The only metal recognized as able to form a monoatomic vapor at room temperature is mercury (cold vapor generation). This property has been widely used in many analytical techniques, particularly in atomic spectroscopy, to increase the efficiency of the transport of the metal to the measurement cell. In fact, cold vapor atomic absorption spectrometry (CV-AAS) has become the most common method for the determination of trace and ultratrace levels of mercury in the most varied samples. Evidence is shown here demonstrating that cadmium appears also to be able to form cold atomic vapor under appropriate reaction conditions. Experimental results show that some types of volatile cadmium species (most probably hydrides) can be produced by reduction with sodium borohydride of Cd 2+ in an aqueous solution of vesicles of didodecyldimethylammonium bromide.

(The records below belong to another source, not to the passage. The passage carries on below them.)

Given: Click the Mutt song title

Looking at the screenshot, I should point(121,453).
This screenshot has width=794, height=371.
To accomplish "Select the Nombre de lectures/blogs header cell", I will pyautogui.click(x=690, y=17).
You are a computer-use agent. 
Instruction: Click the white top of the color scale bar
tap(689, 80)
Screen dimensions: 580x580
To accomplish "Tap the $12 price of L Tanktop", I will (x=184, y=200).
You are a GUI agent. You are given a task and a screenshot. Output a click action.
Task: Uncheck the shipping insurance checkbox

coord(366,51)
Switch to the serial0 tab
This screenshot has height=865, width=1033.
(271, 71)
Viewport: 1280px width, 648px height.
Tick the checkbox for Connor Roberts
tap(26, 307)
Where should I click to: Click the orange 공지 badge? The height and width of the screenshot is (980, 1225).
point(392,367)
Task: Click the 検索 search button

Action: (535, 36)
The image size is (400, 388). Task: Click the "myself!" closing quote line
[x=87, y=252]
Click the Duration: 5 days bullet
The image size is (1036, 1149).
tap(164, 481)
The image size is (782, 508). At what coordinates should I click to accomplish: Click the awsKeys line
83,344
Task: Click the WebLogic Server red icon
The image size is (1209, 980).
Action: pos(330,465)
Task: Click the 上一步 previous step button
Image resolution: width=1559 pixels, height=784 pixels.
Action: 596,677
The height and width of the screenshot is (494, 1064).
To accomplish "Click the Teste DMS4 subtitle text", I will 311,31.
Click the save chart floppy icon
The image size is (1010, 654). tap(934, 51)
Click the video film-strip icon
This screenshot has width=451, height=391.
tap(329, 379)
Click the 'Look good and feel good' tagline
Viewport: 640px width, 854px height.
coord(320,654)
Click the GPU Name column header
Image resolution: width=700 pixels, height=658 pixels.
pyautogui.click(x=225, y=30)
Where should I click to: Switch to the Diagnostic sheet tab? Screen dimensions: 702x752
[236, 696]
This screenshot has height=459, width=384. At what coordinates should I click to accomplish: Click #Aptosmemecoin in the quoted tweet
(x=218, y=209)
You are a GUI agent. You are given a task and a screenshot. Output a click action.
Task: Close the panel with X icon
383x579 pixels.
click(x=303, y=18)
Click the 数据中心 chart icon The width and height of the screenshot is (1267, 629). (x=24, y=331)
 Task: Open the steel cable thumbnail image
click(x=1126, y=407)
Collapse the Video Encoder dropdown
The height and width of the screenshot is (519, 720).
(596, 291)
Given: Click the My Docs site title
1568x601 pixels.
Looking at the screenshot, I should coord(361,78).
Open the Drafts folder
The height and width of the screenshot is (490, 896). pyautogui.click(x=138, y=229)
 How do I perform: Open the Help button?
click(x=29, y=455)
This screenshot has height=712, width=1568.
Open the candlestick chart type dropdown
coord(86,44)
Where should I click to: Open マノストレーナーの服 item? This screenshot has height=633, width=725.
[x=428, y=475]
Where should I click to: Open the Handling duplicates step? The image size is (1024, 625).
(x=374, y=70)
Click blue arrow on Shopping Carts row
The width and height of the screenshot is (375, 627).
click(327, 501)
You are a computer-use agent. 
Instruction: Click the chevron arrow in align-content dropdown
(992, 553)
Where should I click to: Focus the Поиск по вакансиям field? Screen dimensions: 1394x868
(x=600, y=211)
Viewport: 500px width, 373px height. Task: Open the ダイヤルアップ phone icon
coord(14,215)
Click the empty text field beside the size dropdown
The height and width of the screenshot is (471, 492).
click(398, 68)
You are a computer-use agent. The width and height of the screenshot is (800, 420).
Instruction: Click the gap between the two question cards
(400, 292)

Such volatile species are able to transport the metal to the atomic absorption measurement cell, where Cd° cold vapor has been detected. The absorption profile of the absorbing species at room temperature has been measured in a typical absorption quartz cell by using a spectrograph/charged coupled device arrangement Results demonstrate the presence of monoatomic cadmium vapor in measurable concentrations in the absorption cell, the magnitude of the AAS signal being proportional to the metal concentration in the aqueous solution. This vesicular volatile species generation facilitates cadmium transport to the atomizer cell, thereby improving by about 20 times the detectability of cadmium by the cold vapor inductively coupled plasma atomic emission spectrometry technique (detection limit, 1 ng/mL Cd). Moreover, a highly sensitive determination of the metal based on these facts can be carried out by CV-AAS (detection limit, 0.08 ng/mL), and sensitivity can be further improved by working at lower temperatures for volatile species generation and transport to the absorption cell.